Les entreprises devraient donc se doter de bonnes pratiques pour réduire l’empreinte écologique de leurs activités numériques. Cela passe en partie par une réflexion quant à l’utilisation du télétravail et de la vidéoconférence — qui consomment énormément d’énergie et d’eau — l’envoi de courriels avec de lourdes pièces jointes, la quantité de données conservées, le choix des fournisseurs d’infonuagique (leurs serveurs sont-ils alimentés avec de l’énergie renouvelable ?), etc.
Mieux gérer les équipements
Les fournisseurs de solutions numériques devraient quant à eux se tourner vers l’écoconception, c’est-à-dire vers des outils plus légers, taillés sur mesure pour répondre à des besoins spécifiques. Car nous multiplions actuellement les « obégiciels », selon Sylvain Amoros, professeur à HEC Montréal et responsable des partenariats à la Chaire de commerce électronique RBC Groupe Financier. Depuis l’an dernier, la Chaire a un fonds de recherche sur la question du numérique responsable.
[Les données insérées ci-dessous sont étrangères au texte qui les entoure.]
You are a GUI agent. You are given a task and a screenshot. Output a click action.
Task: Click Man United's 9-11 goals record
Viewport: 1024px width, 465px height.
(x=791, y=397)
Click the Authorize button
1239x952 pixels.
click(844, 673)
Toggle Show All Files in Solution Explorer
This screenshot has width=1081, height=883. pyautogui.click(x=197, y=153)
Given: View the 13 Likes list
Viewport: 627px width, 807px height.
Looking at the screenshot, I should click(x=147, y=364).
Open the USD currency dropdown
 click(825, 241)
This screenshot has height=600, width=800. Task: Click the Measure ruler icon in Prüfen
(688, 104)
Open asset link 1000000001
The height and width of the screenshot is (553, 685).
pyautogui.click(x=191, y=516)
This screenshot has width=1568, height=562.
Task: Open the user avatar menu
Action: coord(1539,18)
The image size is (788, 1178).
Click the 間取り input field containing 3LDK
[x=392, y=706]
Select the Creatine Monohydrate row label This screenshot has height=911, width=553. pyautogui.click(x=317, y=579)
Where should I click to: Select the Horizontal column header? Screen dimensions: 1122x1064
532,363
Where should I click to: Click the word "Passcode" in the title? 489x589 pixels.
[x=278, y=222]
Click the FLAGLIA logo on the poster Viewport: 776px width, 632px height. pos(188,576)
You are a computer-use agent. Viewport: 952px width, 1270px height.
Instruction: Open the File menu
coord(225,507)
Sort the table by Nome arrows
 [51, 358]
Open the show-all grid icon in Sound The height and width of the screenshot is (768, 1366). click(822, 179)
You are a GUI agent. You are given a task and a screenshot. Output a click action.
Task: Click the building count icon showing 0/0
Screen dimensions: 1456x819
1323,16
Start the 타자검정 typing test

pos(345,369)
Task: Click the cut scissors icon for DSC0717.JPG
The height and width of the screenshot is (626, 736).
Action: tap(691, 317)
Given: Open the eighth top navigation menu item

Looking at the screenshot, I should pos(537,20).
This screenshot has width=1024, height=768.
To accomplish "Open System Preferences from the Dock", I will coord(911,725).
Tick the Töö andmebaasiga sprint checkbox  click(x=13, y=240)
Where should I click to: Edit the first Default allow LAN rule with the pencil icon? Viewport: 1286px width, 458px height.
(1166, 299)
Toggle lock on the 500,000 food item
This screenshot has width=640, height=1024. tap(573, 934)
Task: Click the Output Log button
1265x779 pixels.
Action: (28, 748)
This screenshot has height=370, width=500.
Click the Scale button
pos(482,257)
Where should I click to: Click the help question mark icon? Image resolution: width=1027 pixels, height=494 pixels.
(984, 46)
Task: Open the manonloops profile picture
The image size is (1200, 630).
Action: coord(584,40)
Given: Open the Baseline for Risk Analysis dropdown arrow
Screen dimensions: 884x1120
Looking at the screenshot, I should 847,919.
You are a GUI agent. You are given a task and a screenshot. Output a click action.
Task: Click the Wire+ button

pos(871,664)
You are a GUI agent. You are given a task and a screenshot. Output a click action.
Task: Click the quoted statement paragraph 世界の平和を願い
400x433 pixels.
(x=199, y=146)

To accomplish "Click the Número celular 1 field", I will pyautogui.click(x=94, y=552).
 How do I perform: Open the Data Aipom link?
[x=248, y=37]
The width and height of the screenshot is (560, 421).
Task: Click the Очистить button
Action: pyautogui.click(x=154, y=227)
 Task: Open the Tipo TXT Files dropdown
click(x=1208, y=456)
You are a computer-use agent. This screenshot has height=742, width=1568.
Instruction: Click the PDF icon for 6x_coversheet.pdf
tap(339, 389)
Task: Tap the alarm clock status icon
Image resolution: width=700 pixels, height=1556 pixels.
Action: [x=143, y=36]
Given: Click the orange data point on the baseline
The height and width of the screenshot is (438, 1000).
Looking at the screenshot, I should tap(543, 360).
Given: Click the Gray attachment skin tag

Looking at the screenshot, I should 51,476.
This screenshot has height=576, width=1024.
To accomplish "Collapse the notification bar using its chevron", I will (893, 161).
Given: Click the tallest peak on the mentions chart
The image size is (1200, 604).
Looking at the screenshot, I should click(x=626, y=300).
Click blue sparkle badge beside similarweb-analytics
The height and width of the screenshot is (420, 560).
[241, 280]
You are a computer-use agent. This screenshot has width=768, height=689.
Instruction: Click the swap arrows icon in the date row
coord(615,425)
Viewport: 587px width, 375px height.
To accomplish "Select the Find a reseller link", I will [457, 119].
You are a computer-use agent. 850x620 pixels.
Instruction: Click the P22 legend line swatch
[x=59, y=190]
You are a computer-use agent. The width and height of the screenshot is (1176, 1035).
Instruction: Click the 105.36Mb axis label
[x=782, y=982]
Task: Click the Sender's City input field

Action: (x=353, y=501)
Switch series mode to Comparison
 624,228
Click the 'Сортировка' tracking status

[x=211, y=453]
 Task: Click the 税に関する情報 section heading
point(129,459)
« Les pages web sont 115 fois plus lourdes qu’il y a 20 ans et la plupart contiennent une tonne de fonctionnalités inutilisées ou peu nécessaires, souligne-t-il. C’est comme si je possédais une voiture qui n’est ni plus rapide, ni plus spacieuse, ni plus belle qu’avant, mais qui consomme 115 fois plus de pétrole. »
La gestion des équipements est également cruciale. Or, nous souffrons d’une dissonance cognitive à cet égard, selon Sylvain Amoros « Les équipements informatiques sont assez petits, donc c’est difficile de saisir la quantité de matières premières qui a été extraite pour les produire », souligne-t-il. D’après l’Agence de la transition écologique française, la fabrication d’un portable de 2 kg exige l’extraction de 800 kg de matière. La fabrication représente jusqu’à 80 % des impacts environnementaux du numérique.
« Allonger la durée de vie de nos équipements, ne serait-ce que d’une seule année, a déjà un effet important, avance François Lafortune. On doit aussi s’assurer de recycler ou de trouver une nouvelle vocation à nos appareils. » Selon le Global E-waste Monitor, seulement 17 % des déchets électroniques ont été recyclés en 2019.
Où est l’État ?
« Nous ne mesurons pas beaucoup l’empreinte écologique de notre utilisation du numérique au Québec, déplore Nicole Martel, PDG de l’Association québécoise des technologies (AQT). Il reste un très grand travail de sensibilisation à effectuer du côté des entreprises, du gouvernement et du public. »
La France a voté en novembre 2021 une loi visant à réduire l’empreinte environnementale du numérique. Celle-ci cherche à favoriser l’allongement de la vie des appareils. Elle exige, par exemple, que les achats publics prennent en compte l’indice de réparabilité des appareils. Adopté en janvier 2021, cet indice évalue le caractère plus ou moins réparable d’objets, dont les téléphones intelligents et les ordinateurs portables. D’ici 2024, il deviendra un indice de durabilité et comprendra des critères comme la robustesse et la fiabilité. La loi française soutient aussi la remise à neuf des produits ainsi que la récupération et le réemploi des matériels inutilisés.
Rien de tel au Québec. Les appels d’offres du gouvernement ne contiennent généralement aucune pondération liée à l’usage responsable du numérique. « On risque toutefois de voir ces exigences apparaître dans les appels d’offres des grandes entreprises internationales, ce qui fera évoluer le marché », croit Nicole Martel.